Now I've been playing a Meyer #8 as my main tenor mouthpiece since 1978, but I thought I might like to try something different. Partly this came from finding an old Brilhart Ebolin and a #10 (!) hard rubber Link in the case with the Mexi-Conn. And partly it came from remembering that time some 20 years ago or so when I borrowed a fellow's Selmer Super with a hard rubber slant signature Link MP and thought it was really the bee's knees. I measured the old Meyer and went through the facing charts and I picked the Link with the closest opening to that of the #8 Meyer. As noted, I believe it's a #6, maybe 6*.
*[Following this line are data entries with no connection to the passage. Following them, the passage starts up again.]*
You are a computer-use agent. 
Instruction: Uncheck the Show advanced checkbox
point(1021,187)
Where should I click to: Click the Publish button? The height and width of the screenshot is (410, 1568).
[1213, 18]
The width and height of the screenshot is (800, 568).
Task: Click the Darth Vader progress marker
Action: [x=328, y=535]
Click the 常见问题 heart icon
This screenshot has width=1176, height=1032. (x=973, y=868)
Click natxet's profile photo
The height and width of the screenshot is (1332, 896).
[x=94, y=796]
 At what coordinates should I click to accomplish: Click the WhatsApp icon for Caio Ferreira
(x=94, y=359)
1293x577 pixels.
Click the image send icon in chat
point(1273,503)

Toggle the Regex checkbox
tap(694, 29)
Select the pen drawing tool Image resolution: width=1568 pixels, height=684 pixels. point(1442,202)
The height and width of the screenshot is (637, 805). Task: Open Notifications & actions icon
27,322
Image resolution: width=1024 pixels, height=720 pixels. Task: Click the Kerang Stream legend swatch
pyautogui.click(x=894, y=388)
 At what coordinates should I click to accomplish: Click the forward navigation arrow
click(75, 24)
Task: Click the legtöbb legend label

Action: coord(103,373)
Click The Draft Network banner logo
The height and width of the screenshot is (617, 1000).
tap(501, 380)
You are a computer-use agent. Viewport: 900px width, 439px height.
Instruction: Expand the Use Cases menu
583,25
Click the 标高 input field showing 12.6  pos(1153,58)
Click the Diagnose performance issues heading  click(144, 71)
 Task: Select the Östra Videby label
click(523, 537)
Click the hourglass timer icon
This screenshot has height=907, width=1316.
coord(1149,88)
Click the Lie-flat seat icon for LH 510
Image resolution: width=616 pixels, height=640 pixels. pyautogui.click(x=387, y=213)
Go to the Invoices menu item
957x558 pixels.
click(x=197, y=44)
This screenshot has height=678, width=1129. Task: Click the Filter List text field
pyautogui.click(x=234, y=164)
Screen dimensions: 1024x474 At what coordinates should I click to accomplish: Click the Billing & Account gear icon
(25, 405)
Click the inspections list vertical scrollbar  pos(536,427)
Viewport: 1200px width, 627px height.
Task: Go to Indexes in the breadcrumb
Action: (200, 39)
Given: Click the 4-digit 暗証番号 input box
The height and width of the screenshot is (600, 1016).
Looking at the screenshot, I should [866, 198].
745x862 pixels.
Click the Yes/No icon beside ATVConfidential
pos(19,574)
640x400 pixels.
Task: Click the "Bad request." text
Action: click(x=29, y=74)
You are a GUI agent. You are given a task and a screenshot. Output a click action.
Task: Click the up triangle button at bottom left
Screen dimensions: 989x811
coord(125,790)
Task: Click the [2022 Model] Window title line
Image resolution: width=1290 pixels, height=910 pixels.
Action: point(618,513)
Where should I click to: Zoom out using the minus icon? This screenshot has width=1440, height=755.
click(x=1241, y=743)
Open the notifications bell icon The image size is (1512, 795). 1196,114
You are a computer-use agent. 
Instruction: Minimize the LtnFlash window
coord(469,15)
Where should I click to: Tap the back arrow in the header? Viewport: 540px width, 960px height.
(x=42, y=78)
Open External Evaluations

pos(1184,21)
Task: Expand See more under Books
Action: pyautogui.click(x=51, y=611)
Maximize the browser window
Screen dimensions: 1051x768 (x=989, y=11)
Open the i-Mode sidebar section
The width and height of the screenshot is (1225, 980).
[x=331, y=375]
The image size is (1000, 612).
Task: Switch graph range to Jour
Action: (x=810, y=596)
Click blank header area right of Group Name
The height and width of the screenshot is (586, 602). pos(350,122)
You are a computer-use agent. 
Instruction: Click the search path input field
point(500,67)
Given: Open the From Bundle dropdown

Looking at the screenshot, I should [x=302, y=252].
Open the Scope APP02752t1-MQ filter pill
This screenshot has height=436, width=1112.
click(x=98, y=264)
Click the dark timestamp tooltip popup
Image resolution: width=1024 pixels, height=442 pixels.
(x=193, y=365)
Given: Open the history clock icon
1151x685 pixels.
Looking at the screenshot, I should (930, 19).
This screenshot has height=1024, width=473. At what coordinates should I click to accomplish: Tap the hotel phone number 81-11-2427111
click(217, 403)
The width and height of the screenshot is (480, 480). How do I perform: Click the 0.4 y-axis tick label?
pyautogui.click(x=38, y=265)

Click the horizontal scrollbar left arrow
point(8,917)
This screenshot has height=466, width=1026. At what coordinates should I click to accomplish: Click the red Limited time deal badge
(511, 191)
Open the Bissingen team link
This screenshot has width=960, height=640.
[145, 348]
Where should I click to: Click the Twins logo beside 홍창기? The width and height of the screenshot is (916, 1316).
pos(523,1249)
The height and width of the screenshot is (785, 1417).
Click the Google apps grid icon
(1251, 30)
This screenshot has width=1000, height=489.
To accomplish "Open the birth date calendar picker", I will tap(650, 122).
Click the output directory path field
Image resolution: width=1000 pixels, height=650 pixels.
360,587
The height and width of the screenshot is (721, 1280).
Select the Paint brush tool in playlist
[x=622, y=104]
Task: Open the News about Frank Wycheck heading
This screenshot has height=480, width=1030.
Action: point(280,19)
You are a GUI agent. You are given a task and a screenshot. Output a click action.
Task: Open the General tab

So the "New Vintage" Link rubber, for those of you who don't know, is supposed to be a sort of re-creation of the old "slant signature" or possibly "early Babbitt" Link pieces. (I can't keep track of all the different variants people have identified.) The "Otto Link" on it is at an angle, anyway. When I got mine, the first thing I noticed was that the bore was tapered, typical of current mass produced items where the manufacturer apparently can't be bothered to spend an extra $0.15 in labor to ream it to size and just leaves it as-molded. Well, I had the old Ebolin and a new Ebolin (I kind of went crazy there for a bit) with the same crappy tapered bores, so I bit the bullet and bought an adjustable reamer and fixed that. Beyond that, all I had done till last night was to play the Link for a few minutes at home and confirmed it played OK, but you can't really tell anything about it other than the basics.
Last night, however, I took it out on a big band rehearsal, playing jazz tenor. This is the first time I"ve put the "New Vintage" Otto Link to any kind of test.
It worked great! Lots of projection, plenty of cut when soloing, able to tame it down for section playing. Good rich sound. I'm going to use it on the gig this weekend.
I would recommend this piece to anyone who isn't fixated on the bright bright bright buzzy duck-call tenor sound and likes hard rubber pieces.